--- Input records Enclosed Below ---
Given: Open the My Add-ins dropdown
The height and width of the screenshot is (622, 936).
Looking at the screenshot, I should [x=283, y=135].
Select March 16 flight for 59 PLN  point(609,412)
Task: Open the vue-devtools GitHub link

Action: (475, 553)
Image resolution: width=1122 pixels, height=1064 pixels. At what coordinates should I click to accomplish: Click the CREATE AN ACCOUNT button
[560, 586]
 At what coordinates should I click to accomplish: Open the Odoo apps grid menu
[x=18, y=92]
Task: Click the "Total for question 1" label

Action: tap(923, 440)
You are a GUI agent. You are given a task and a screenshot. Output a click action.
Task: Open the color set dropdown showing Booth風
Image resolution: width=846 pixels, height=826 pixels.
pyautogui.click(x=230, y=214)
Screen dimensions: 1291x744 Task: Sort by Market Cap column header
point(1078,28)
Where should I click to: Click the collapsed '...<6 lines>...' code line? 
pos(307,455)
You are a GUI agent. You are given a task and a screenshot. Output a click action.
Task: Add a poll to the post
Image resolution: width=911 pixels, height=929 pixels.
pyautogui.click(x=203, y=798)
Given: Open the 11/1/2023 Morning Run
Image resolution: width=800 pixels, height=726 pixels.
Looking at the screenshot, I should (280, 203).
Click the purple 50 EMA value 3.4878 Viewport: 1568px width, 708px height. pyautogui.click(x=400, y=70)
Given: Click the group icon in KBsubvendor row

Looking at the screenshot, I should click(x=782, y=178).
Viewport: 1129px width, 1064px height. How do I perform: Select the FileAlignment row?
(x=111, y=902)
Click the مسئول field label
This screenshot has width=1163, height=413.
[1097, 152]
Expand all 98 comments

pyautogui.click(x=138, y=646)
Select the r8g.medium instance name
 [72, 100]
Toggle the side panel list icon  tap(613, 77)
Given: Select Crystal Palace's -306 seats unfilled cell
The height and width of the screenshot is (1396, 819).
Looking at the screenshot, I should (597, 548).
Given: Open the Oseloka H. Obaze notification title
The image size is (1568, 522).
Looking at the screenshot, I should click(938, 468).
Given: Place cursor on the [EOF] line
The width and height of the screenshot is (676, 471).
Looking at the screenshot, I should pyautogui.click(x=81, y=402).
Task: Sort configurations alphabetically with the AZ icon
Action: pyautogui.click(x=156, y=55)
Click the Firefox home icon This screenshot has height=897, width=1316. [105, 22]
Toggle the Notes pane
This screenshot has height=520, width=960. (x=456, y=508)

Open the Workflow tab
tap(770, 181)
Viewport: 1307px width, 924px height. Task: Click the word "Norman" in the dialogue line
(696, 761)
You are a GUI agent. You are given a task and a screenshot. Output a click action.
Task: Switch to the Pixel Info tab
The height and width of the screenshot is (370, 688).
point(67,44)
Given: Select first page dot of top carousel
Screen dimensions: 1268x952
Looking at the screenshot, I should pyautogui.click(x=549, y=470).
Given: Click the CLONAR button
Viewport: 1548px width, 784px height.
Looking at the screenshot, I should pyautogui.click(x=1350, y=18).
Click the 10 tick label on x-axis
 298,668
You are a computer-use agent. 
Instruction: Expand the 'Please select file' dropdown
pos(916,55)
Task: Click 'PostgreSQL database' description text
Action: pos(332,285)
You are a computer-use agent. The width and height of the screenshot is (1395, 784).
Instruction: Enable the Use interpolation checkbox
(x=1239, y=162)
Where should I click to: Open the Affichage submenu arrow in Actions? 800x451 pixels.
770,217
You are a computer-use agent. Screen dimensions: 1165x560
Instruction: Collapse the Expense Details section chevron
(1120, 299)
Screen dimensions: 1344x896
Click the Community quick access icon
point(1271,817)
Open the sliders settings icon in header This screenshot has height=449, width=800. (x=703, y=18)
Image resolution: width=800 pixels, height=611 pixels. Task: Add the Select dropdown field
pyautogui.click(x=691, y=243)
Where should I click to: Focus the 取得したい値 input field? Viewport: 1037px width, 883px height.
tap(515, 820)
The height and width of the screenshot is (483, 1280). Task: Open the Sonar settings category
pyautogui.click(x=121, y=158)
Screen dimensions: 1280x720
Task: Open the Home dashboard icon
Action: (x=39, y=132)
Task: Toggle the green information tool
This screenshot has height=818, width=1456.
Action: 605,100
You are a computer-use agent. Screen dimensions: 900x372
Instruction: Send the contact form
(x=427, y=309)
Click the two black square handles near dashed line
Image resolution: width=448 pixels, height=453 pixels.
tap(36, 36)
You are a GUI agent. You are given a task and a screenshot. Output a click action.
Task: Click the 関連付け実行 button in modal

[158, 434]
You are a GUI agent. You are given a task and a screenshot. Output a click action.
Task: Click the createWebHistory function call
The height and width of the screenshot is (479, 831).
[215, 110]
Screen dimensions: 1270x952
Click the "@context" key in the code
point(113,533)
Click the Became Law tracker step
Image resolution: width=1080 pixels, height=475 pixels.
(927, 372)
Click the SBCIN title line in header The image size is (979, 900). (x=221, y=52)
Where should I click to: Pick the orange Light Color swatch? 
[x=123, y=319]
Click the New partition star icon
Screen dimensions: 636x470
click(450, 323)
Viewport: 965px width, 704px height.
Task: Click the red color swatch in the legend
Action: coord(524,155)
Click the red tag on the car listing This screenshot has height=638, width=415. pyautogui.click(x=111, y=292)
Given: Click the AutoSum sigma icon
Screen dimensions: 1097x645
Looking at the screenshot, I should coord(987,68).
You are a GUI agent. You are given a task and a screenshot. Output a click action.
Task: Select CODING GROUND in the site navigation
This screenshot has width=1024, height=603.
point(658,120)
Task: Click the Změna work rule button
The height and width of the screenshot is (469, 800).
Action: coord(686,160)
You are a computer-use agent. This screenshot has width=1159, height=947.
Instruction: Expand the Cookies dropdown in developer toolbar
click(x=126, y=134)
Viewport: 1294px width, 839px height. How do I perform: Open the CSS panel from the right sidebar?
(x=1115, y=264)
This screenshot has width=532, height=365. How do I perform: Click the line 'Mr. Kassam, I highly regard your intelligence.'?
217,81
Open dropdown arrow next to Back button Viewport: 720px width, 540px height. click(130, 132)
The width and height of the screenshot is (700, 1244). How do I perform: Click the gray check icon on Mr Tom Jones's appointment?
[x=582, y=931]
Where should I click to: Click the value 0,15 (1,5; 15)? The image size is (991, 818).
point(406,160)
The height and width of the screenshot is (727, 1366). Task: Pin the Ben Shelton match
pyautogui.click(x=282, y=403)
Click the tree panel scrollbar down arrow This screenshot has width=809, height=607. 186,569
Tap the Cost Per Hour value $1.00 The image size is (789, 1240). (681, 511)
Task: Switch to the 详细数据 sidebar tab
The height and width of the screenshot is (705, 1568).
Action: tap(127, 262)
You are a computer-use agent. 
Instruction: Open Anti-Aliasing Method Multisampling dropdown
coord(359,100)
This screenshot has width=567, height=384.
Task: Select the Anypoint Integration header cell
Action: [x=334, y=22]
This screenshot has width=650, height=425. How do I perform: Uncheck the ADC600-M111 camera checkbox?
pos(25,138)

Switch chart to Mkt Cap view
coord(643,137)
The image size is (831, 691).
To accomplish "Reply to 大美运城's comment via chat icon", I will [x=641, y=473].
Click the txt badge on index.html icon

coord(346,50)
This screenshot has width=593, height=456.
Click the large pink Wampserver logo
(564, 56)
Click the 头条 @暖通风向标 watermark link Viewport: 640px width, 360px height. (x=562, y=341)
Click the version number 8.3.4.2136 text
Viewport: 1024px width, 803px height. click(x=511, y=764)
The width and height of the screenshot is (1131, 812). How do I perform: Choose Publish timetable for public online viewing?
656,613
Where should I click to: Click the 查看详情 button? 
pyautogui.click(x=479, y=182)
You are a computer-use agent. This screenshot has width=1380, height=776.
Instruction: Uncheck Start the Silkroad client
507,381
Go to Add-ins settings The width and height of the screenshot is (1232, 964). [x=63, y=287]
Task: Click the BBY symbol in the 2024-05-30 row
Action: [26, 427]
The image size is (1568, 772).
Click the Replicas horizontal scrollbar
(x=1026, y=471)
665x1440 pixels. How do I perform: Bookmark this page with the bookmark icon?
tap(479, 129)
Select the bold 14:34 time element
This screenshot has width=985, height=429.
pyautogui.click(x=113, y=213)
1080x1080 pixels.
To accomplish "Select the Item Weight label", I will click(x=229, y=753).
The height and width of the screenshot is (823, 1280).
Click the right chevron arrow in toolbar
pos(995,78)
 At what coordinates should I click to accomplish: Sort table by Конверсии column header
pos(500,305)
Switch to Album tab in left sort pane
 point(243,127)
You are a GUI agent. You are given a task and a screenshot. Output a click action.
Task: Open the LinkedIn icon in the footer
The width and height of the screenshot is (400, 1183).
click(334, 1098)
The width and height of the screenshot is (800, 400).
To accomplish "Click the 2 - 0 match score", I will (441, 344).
--- End of Enclosed Input records ---
For this task, write out exactly the lines of the entries above, starting at the line with "Screen dimensions: 1270x952" and ending at the line with "Click the SBCIN", both included, and no others.

- _Response_:
Screen dimensions: 1270x952
Click the "@context" key in the code
point(113,533)
Click the Became Law tracker step
Image resolution: width=1080 pixels, height=475 pixels.
(927, 372)
Click the SBCIN title line in header The image size is (979, 900). (x=221, y=52)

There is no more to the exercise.